Many drugs today are stored as solids and dissolved in IV bags for delivery to patients, but the pharmaceutical industry has been moving toward drugs that can be stored as liquids and given via a shot. Some of these drug solutions, like those used to treat autoimmune diseases and some cancers, contain high concentrations of monoclonal antibodies—proteins that attach to foreign substances in the body, like bacteria and viruses, flagging them for destruction by the patient's immune system.

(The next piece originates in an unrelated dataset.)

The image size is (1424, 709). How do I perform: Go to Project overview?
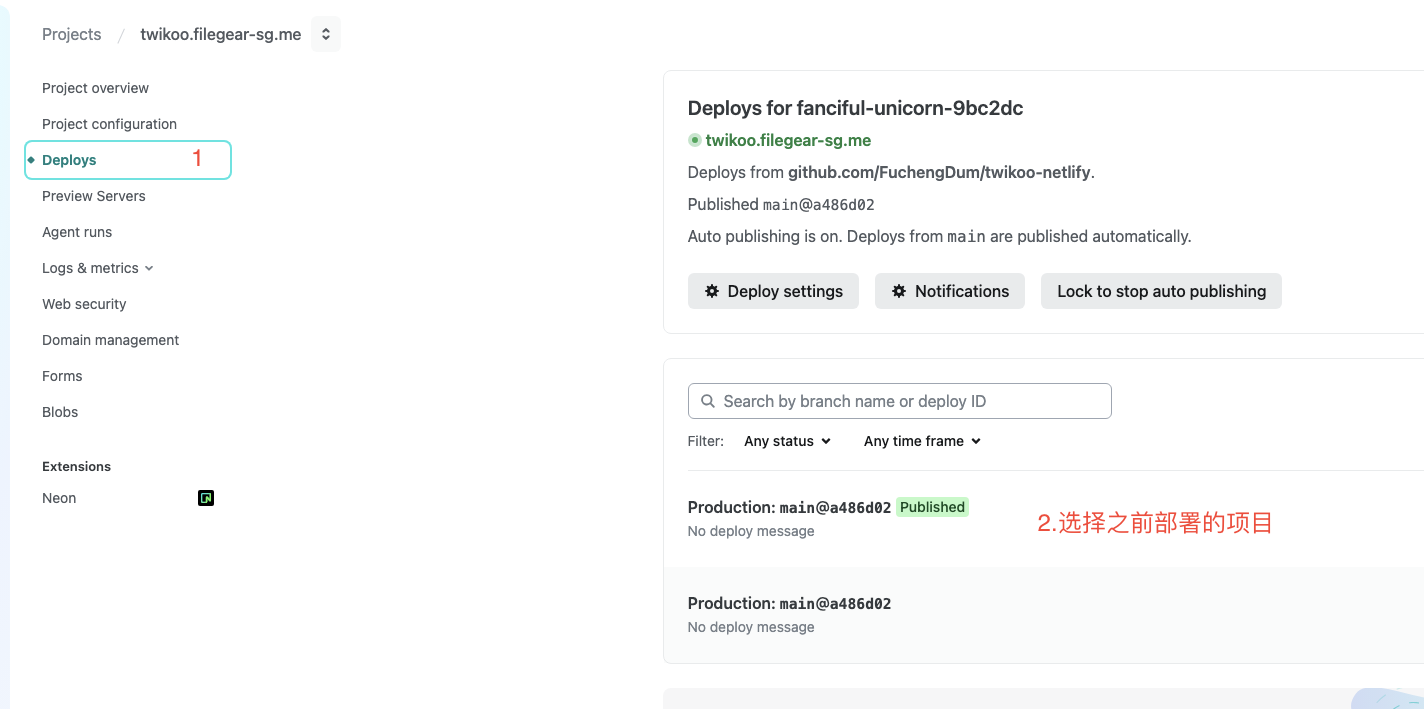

"Highly concentrated protein solutions can separate into different phases, like a vinaigrette salad dressing separating into layers over time," said Bradley Rogers, graduate student in chemistry at Penn State and first author of the paper. "Phase separation is one of the pathways that makes these drugs unstable and unsuitable for use. The classical method to understand this process involves manipulating the temperature of one sample over time. We used a temperature gradient microfluidics platform to quickly look at many temperatures simultaneously."
An antibody-rich solution begins as a clear liquid at room temperature, but as the solution cools, cloudy droplets begin to form. Over time, the droplets settle to the bottom, with dilute liquid remaining on top, making the sample appear clear. The team used an innovative device that creates a range of temperatures across a temperature gradient and used a technique called dark-field imaging to measure how quickly this process occurs. Then the team calculated a variety of parameters to better understand the thermodynamics and kinetics of the system, including the temperatures at which phase transitions occur and the amount of energy it takes to go from one phase to the next—activation energies.
"We observed that the rate that a solution separates into two phases has a strange dependence on temperature," said Rogers. "This relationship is much more complicated for concentrated antibody solutions than it is for other systems. We spent a long time trying to make sense of the data, but we eventually developed a model that explains what we are seeing."
The model describes how antibody molecules stick together as the temperature decreases, forming droplets that grow as additional molecules join. This reversible process happens more and more quickly with decreasing temperature, because the solution gets increasingly saturated with free antibody molecules. Then, as the solution continues to cool, droplets stick to other droplets and settle to the bottom. At even colder temperatures, the solution forms a gel and cannot complete the separation, even over the course of a month.
"In a single experiment, we can visualize the homogenous clear solution, the cloudy solution as droplets begin to form, the phase-separated liquid, and the gel," said Paul Cremer, J. Lloyd Huck Chair in Natural Sciences at Penn State and senior author of the paper. "Previous research described these different states, and our model describes the mathematics and temperature-dependent kinetics behind what we believe is happening."
Next, the research team plans to investigate if their model can explain phase separation in other systems. They also plan to test whether parameters gathered from this type of experiment can predict stability and shelf-life of therapeutics.
"If these parameters can help us predict stability and shelf life, we may be able to select better drug candidates," said Rogers. "We may also be able to determine the ideal solution properties for a promising drug candidate to keep it stable."
In addition to Rogers and Cremer, the research team includes Kelvin Rembert, Matthew Poyton, Halil Okur, Amanda Kale, and Tinglu Yang at Penn State and Jifeng Zhang from AstraZeneca. The work was supported by MedImmune LLC (now AstraZeneca). Additional support was provided by the National Science Foundation.